**Problem requirements:** Show the lines below that contain the string "icon".

**Records from a data collection:**
-- Opening Marker --
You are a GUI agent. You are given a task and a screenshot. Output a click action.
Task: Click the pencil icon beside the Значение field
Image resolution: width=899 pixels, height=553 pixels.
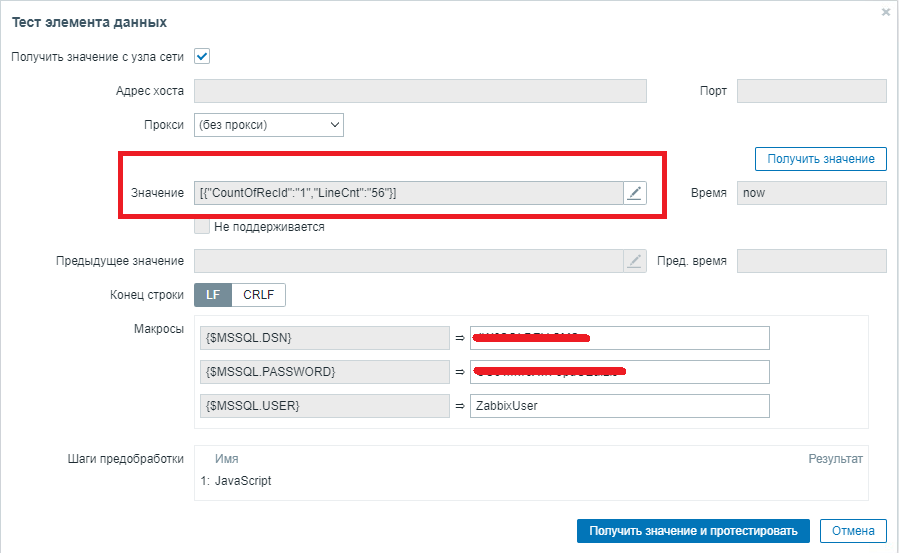(x=634, y=193)
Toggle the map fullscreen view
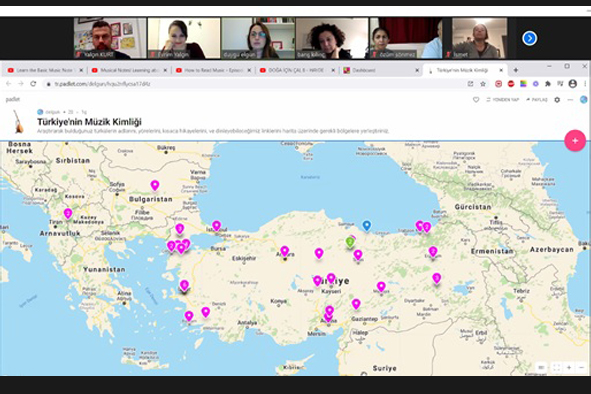 tap(556, 368)
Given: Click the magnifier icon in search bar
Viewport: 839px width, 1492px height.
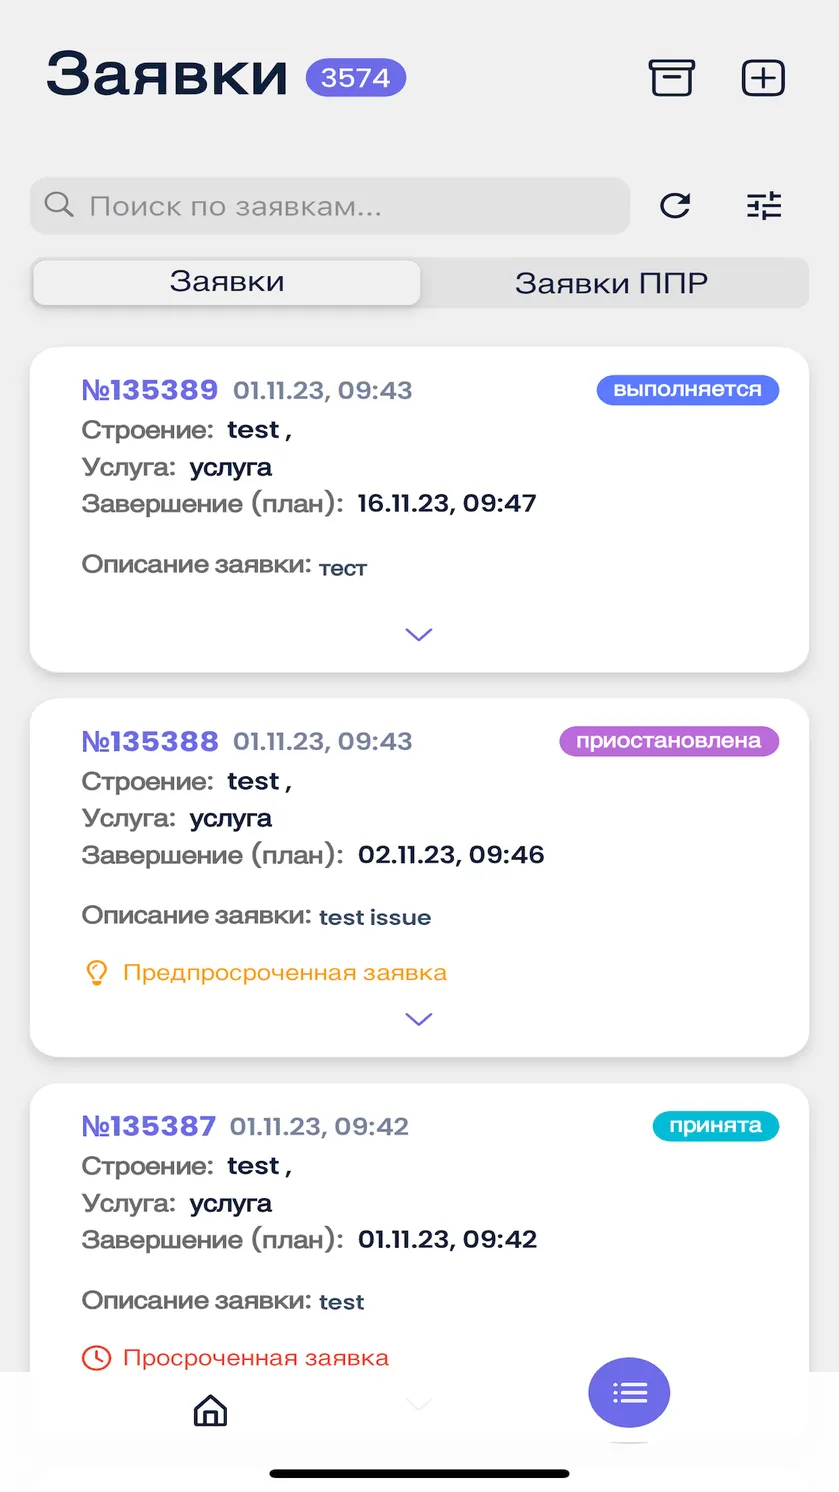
-- Closing Marker --
**Written reply:**
Task: Click the pencil icon beside the Значение field
Given: Click the magnifier icon in search bar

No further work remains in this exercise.